We would like to comment on the article by Berdat and Carrel1
entitled "Off-pump pulmonary valve replacement with the new Shelhigh Injectable Stented Pulmonic Valve." They are to be congratulated for having embarked on a novel approach.
Because we have also reported recently on our first surgical experience implanting the Shelhigh valve, 2 points should be made.2
First, it is misleading to report on a pulmonary valve "replacement" in this setting. All 4 patients from the mentioned group had either undergone the transannular patch procedure during tetralogy of Fallot repair or commissurotomy. Likewise, we have also gained, to date, experience with a total of 6 patients (mean follow-up, 7.8 months; range, 2.0-13.5 months).
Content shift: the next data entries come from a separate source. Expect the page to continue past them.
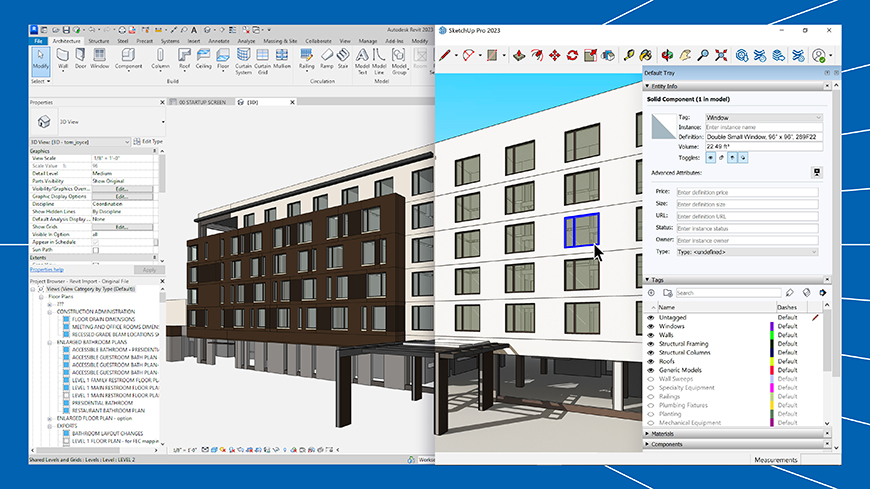Toggle visibility of the Roofs tag

coord(651,361)
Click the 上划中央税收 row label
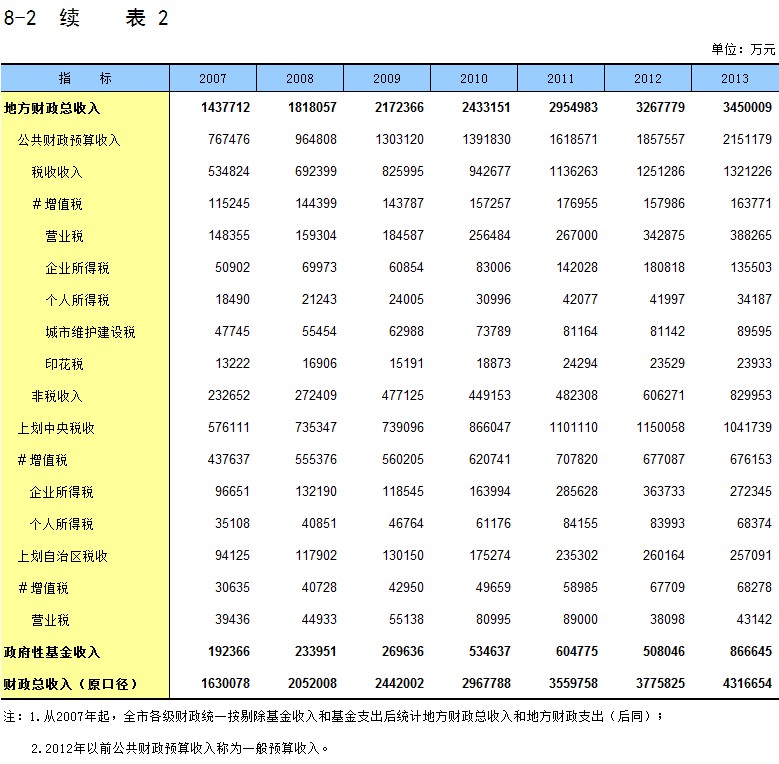The width and height of the screenshot is (779, 764). (56, 428)
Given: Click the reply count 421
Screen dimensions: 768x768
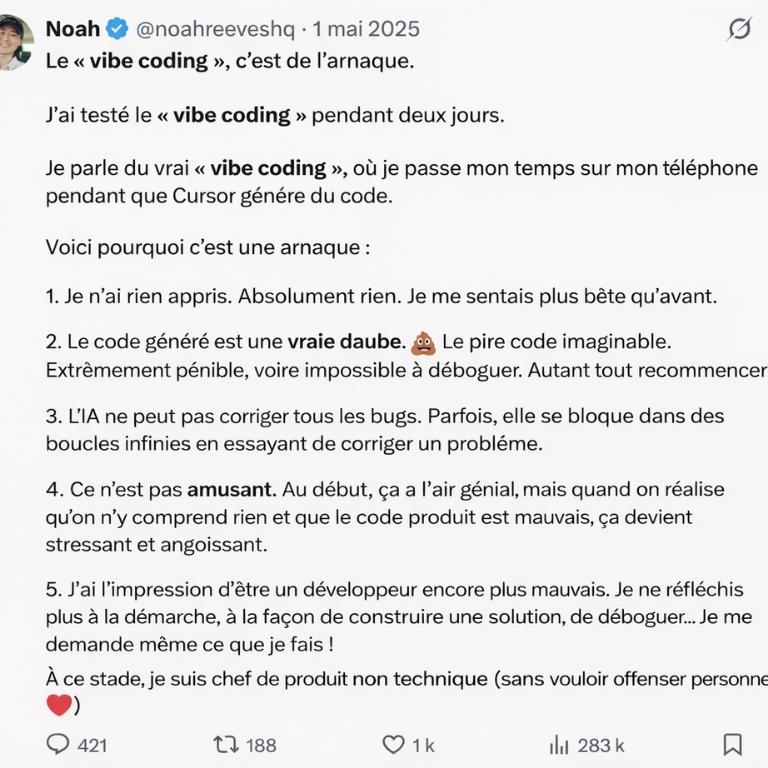Looking at the screenshot, I should (x=92, y=745).
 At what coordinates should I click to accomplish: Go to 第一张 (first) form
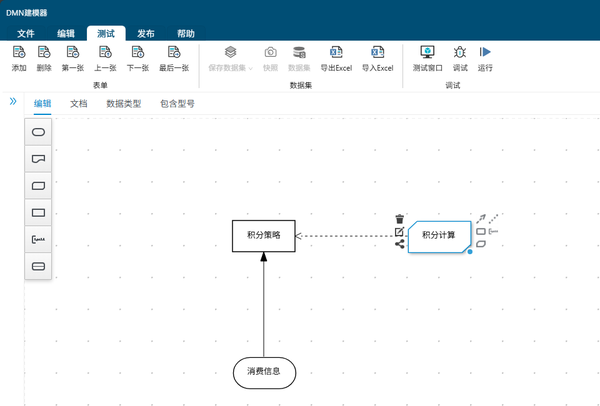(x=73, y=52)
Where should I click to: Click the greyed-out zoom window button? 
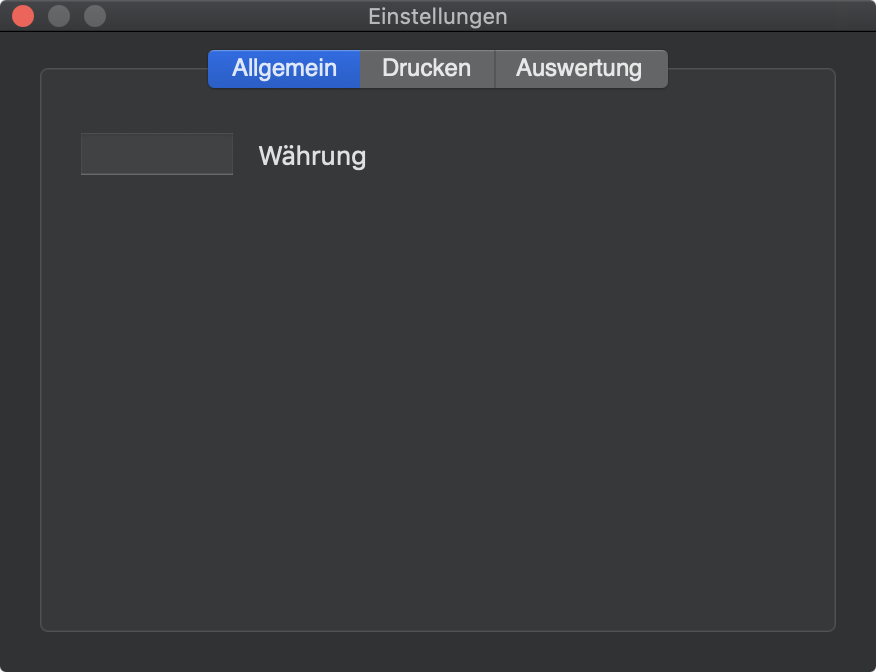[95, 16]
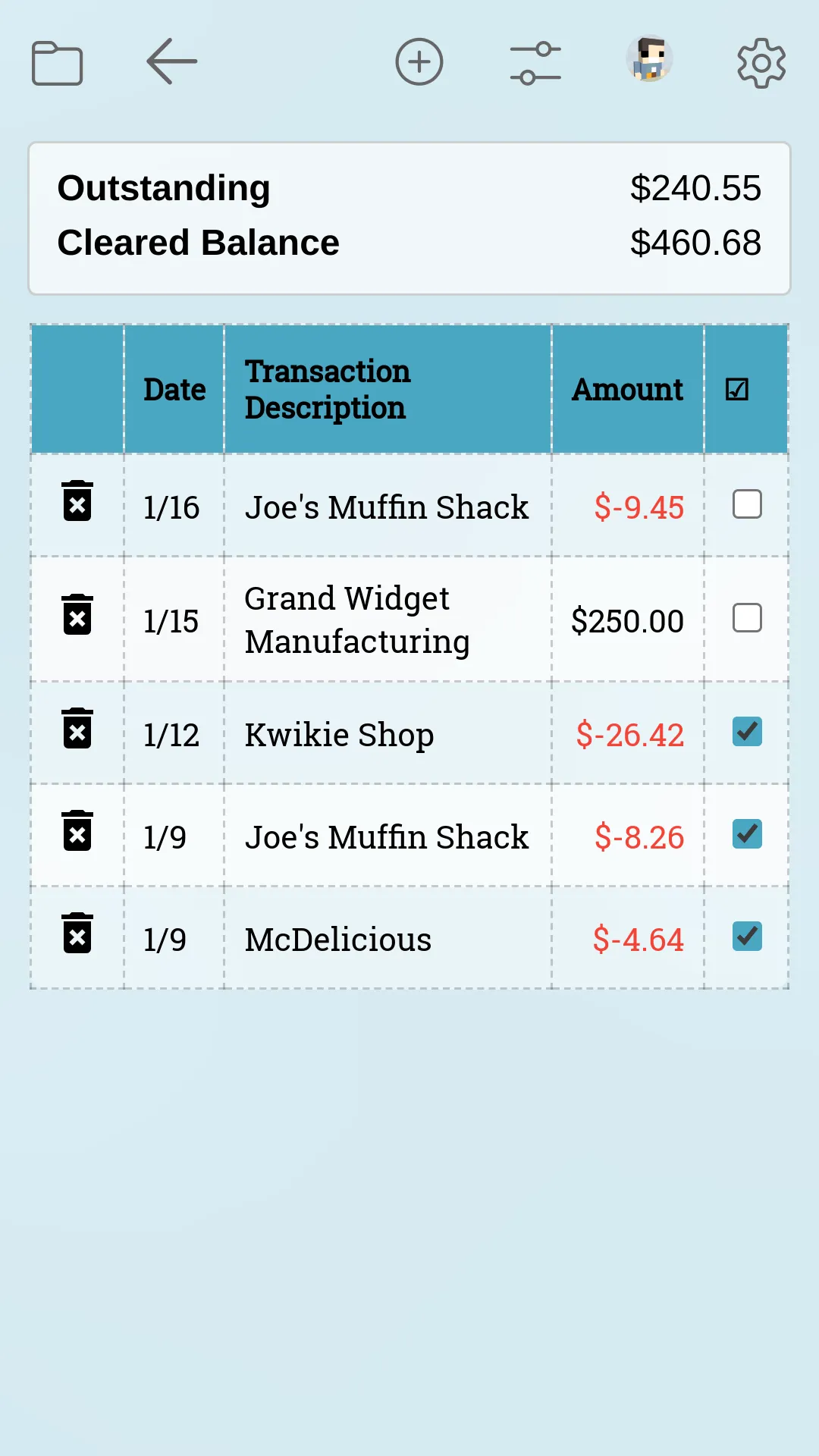
Task: Uncheck cleared box for McDelicious
Action: (x=747, y=937)
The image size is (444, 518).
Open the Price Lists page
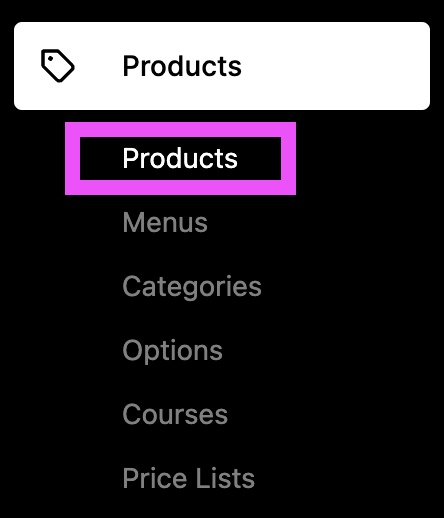point(189,478)
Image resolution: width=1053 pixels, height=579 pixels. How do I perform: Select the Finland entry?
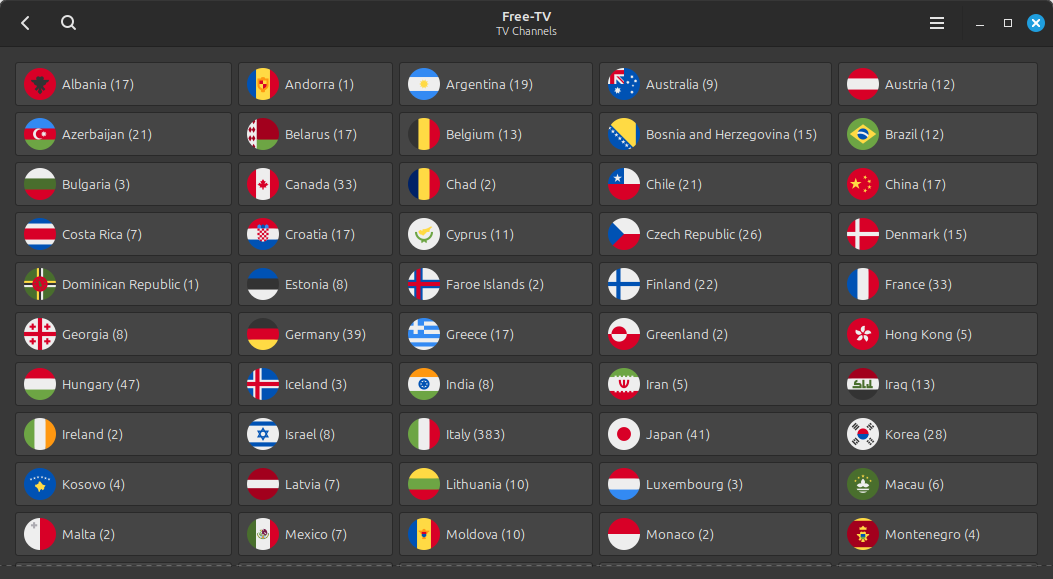click(715, 284)
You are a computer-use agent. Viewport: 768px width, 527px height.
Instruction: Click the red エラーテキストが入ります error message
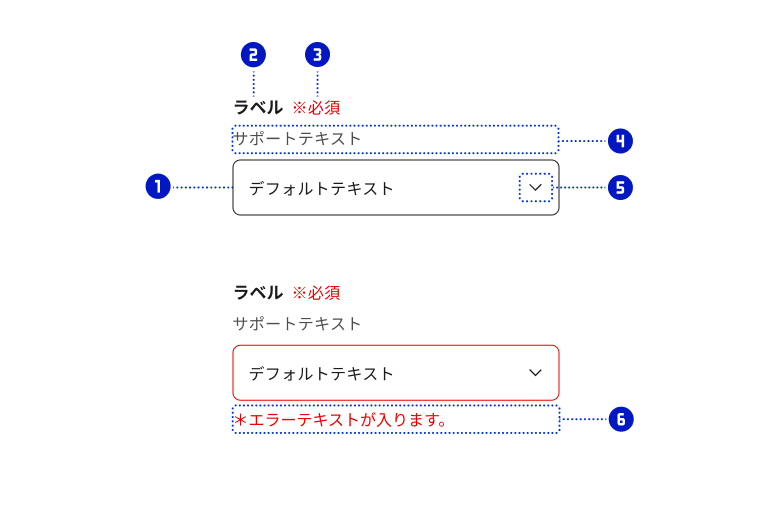coord(345,420)
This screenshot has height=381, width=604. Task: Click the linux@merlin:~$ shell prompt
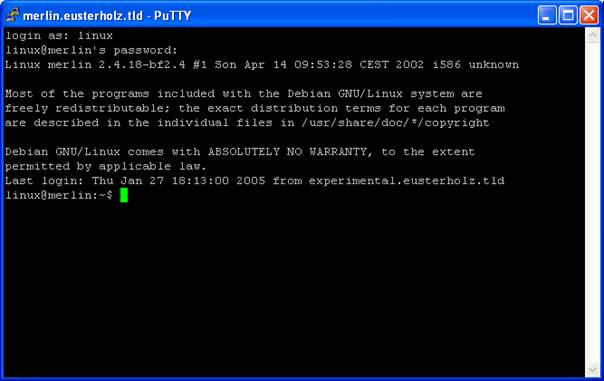coord(59,195)
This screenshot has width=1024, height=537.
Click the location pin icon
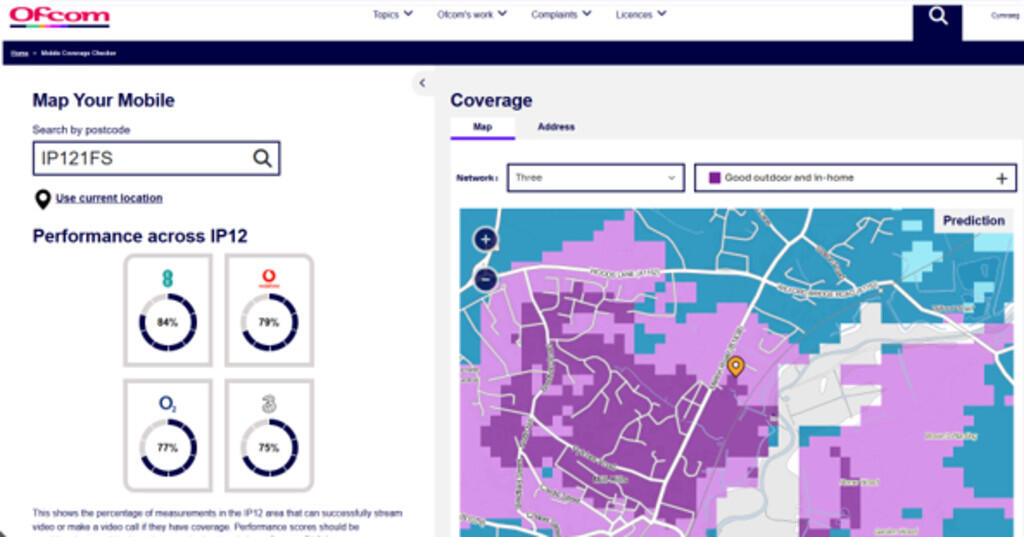[x=43, y=199]
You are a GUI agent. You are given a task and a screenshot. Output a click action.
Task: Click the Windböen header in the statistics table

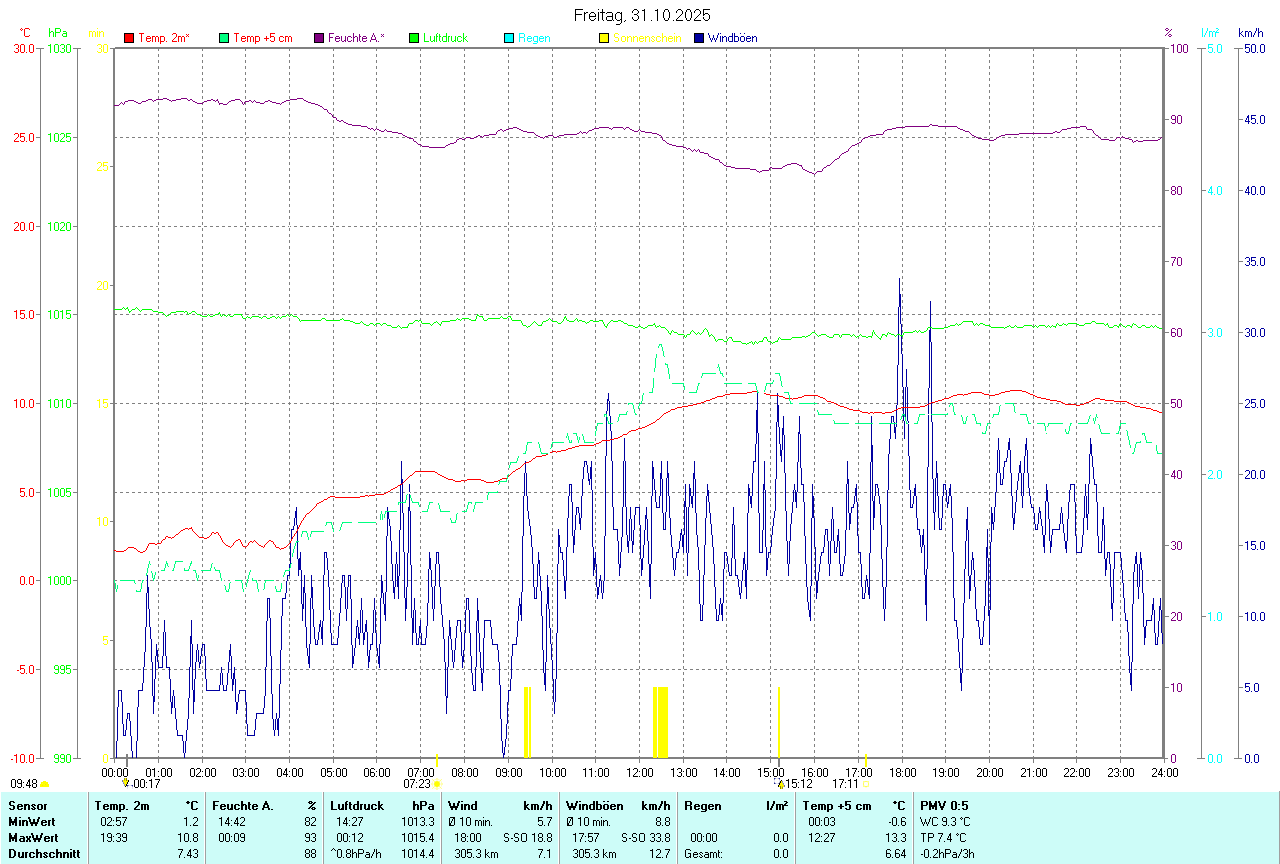(594, 806)
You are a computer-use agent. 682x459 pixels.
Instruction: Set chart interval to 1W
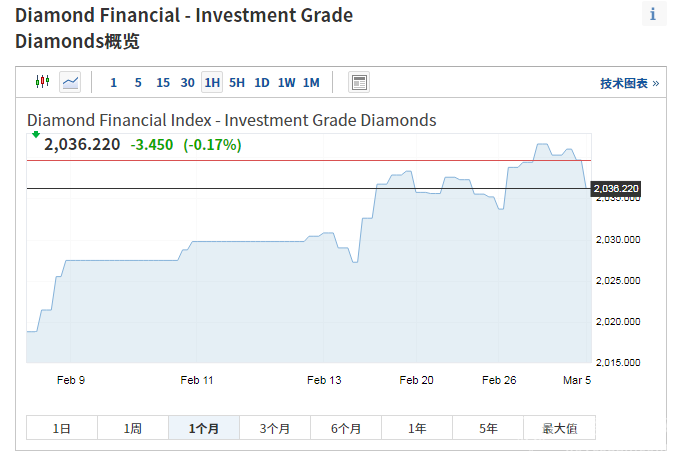(287, 83)
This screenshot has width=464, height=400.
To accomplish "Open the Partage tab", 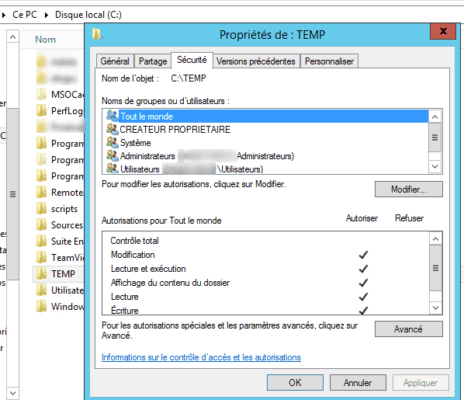I will [x=153, y=61].
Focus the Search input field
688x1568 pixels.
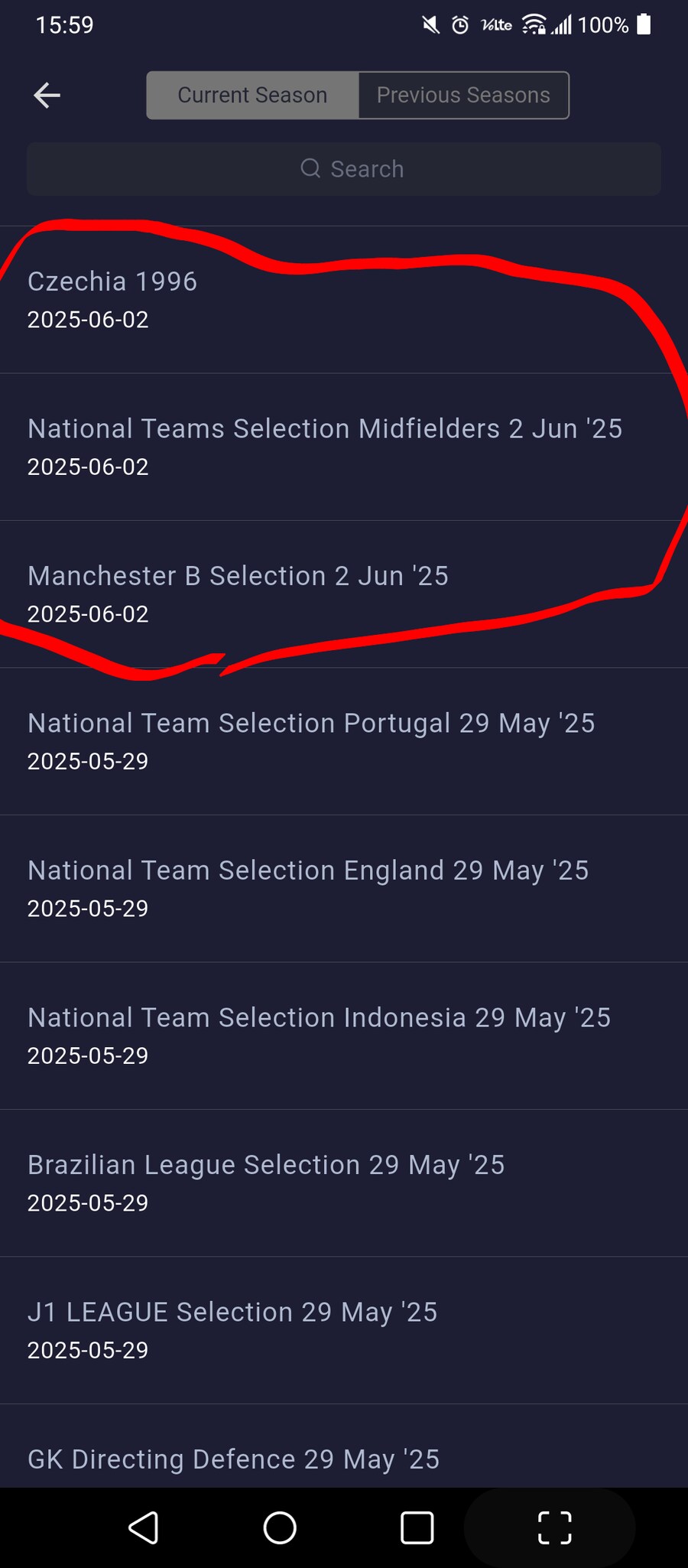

All of these had previous tetralogy of Fallot repair. Therefore use of the Shelhigh valve in its current form allows only for valve "implantation" because the stented valve can only self-expand and the original pulmonary valve apparatus remains obviously in situ.
Second, we disagree with the judgment that a reduction plasty for an enlarged main pulmonary trunk of larger than 28 mm is mandatory to ensure an adequate position of the stented valve. Berdat and Carrel1
made this statement on their experience with 1 patient only. In our experience with 6 patients (valve sizes, 23-31 mm), perioperative assessment included the whole right ventricular outflow tract, dimensions of the right ventricle to pulmonary trunk junction, sinus of Valsalva, pulmonary trunk, and pulmonary bifurcation. Interestingly, the final position of the stented valve was, in our experience, at different sites: at the level of the pulmonary valve, just above it, and even much more distally just in front of the bifurcation. Therefore we would rather emphasize the need for both transesophageal and epicardial echocardiographic navigation and "oversizing" of at least 2 mm to allow for a perfect fit of this new valve along its struts.